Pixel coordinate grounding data
────────────────────────────────────────
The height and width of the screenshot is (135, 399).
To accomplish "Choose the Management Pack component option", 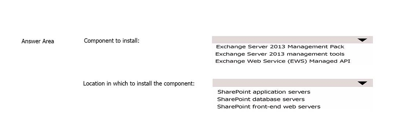I will coord(280,47).
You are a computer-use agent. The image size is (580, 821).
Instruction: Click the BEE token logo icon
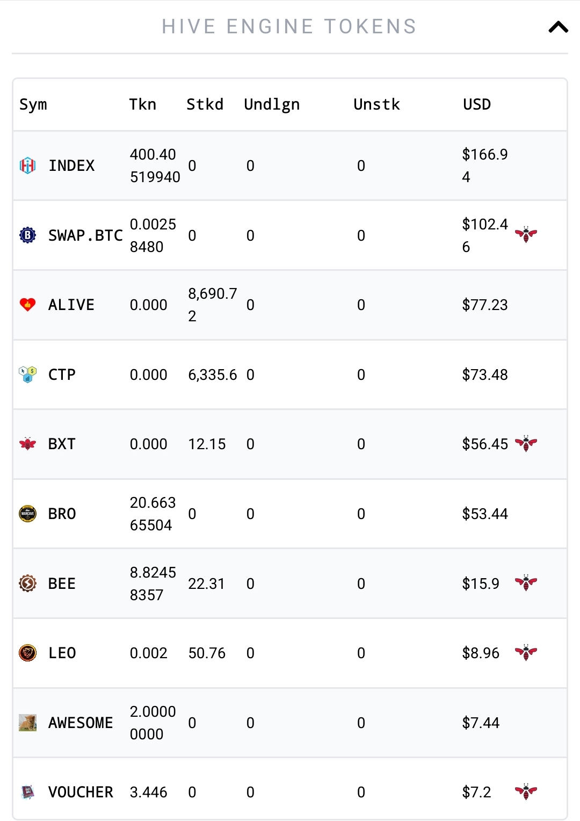(27, 583)
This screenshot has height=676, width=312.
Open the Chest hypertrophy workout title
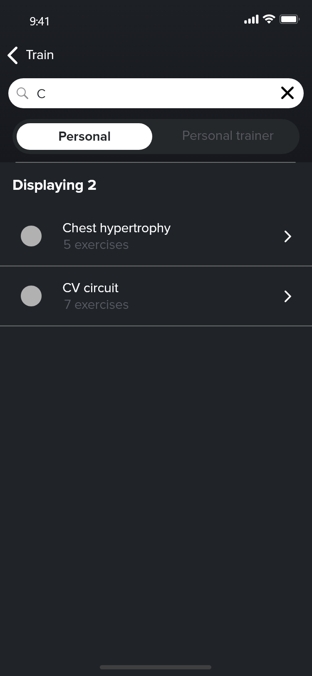point(116,228)
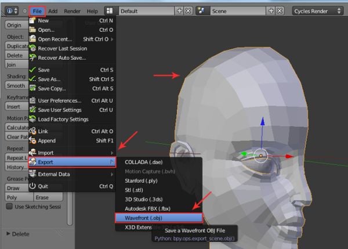The height and width of the screenshot is (249, 348).
Task: Open the Cycles Render engine dropdown
Action: (x=318, y=11)
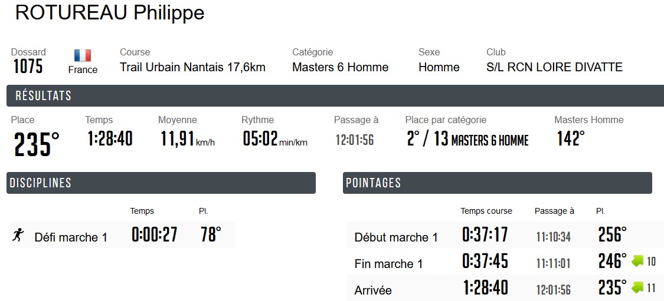Select the RÉSULTATS section header

[335, 96]
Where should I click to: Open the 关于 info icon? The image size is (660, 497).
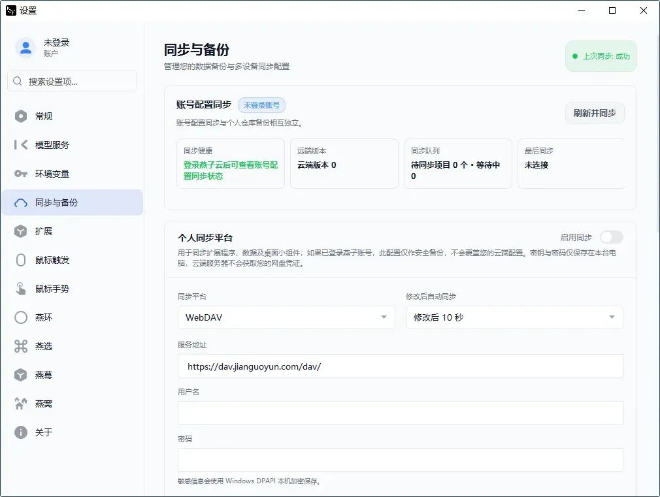click(x=21, y=432)
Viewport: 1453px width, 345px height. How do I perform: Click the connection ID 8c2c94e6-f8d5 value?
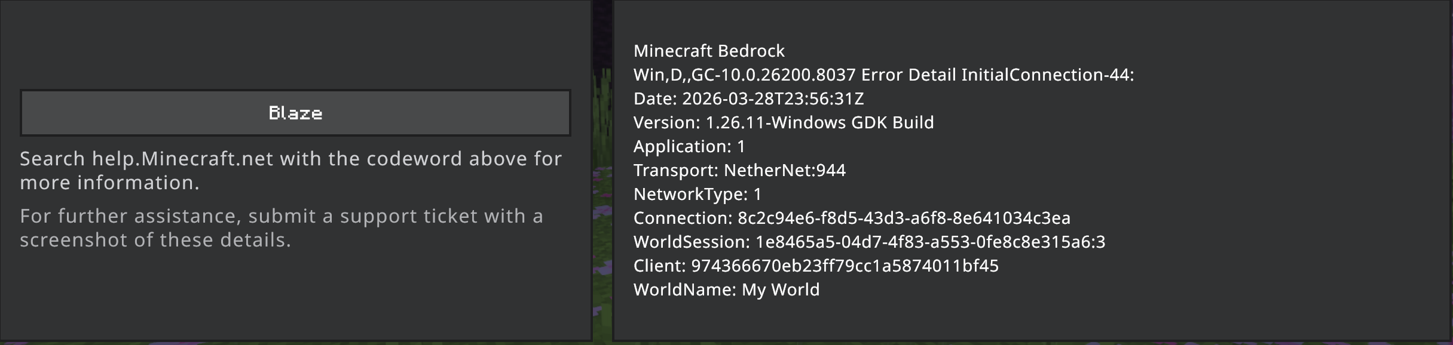[904, 218]
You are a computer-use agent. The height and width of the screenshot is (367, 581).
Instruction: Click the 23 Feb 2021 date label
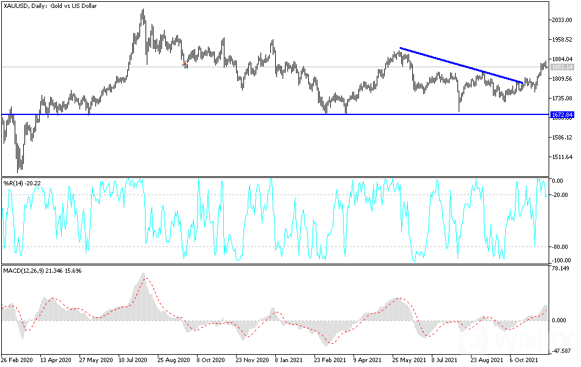pyautogui.click(x=330, y=360)
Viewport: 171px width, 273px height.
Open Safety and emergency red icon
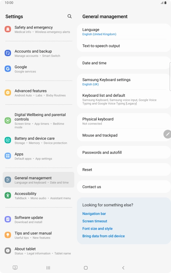(x=8, y=29)
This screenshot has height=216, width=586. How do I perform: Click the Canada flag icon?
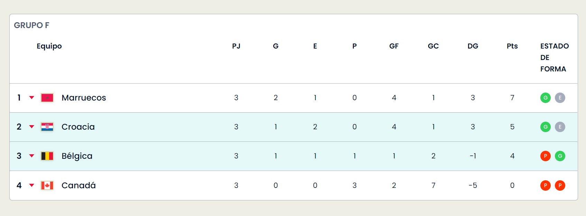coord(47,185)
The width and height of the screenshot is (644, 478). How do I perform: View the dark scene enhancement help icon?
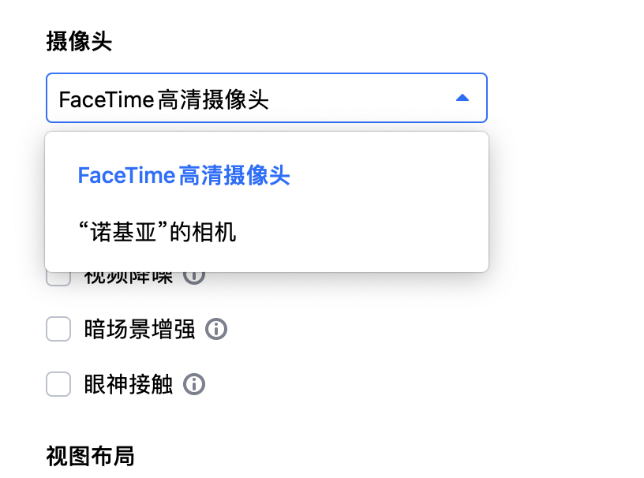(x=216, y=329)
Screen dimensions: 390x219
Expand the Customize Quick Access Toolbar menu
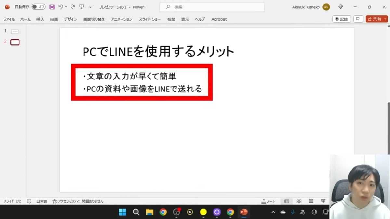click(x=90, y=7)
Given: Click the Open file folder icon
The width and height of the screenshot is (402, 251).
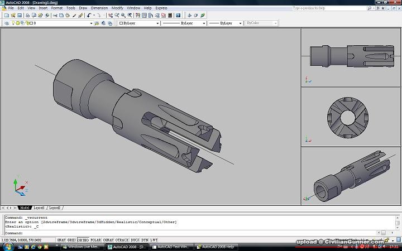Looking at the screenshot, I should 13,16.
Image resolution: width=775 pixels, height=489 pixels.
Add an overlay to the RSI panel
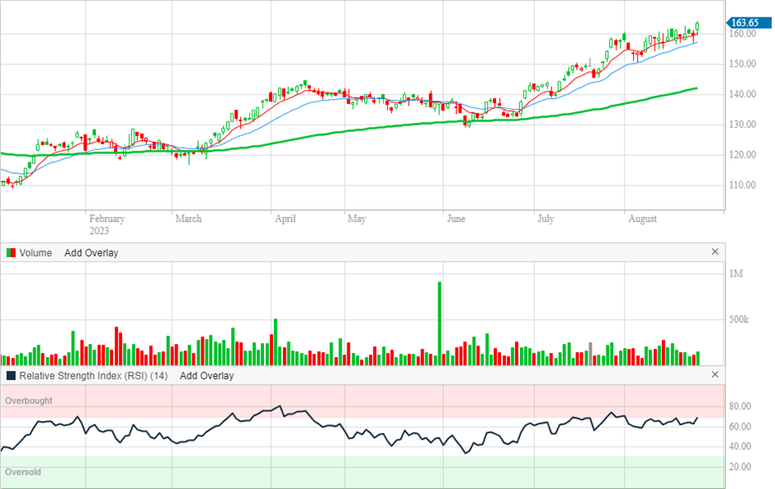pos(206,376)
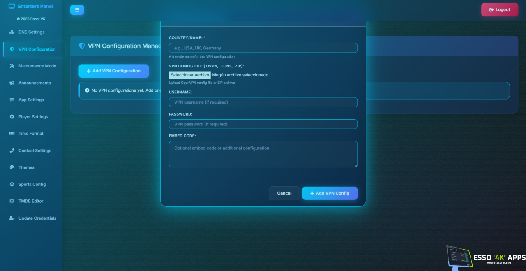The image size is (526, 271).
Task: Click the Maintenance Mode tools icon
Action: point(12,66)

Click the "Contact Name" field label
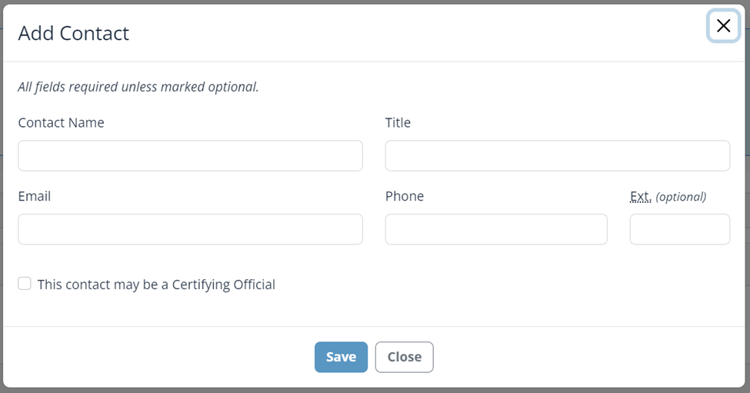(x=61, y=122)
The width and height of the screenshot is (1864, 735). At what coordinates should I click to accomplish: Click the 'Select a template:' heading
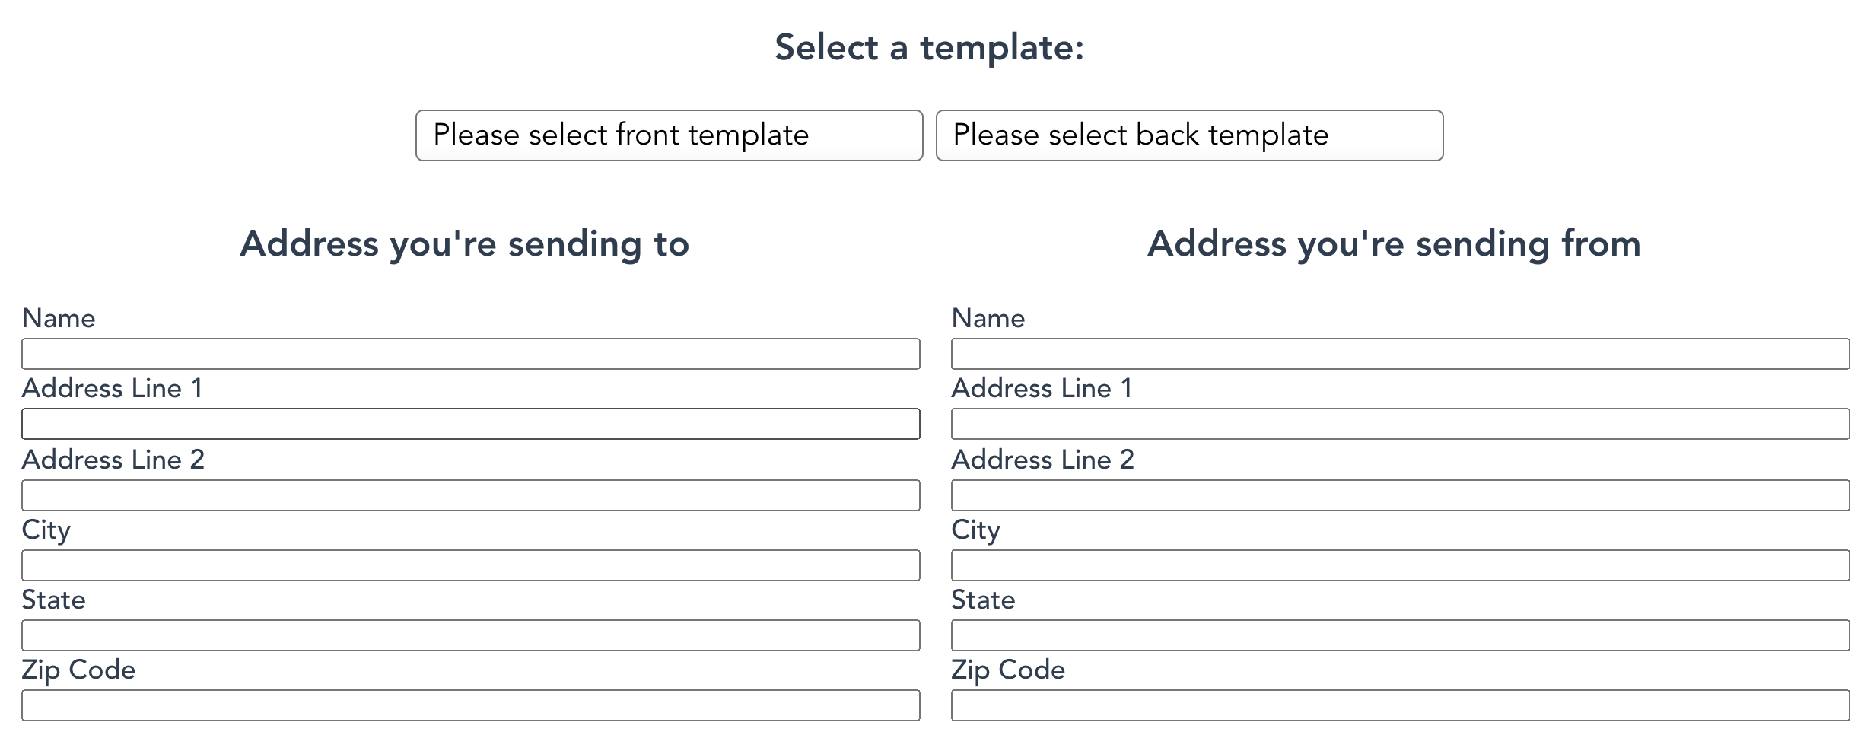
────────────────────────────────────────
Exercise brief: In the entries above, find the line that contains "Open Safety and emergency red icon" and the line that contains "Given: Click the Open file folder icon". Reproduce exactly those two lines and every line between them, but not the pictures.

Result of the exercise:
Open Safety and emergency red icon
(x=8, y=29)
This screenshot has height=216, width=586. How do I perform: Click the Canada flag icon?
coord(47,185)
The width and height of the screenshot is (644, 478). How do I perform: View the dark scene enhancement help icon?
(x=216, y=329)
Screen dimensions: 390x219
Expand the Customize Quick Access Toolbar menu
click(x=90, y=7)
Given: Click the Open file folder icon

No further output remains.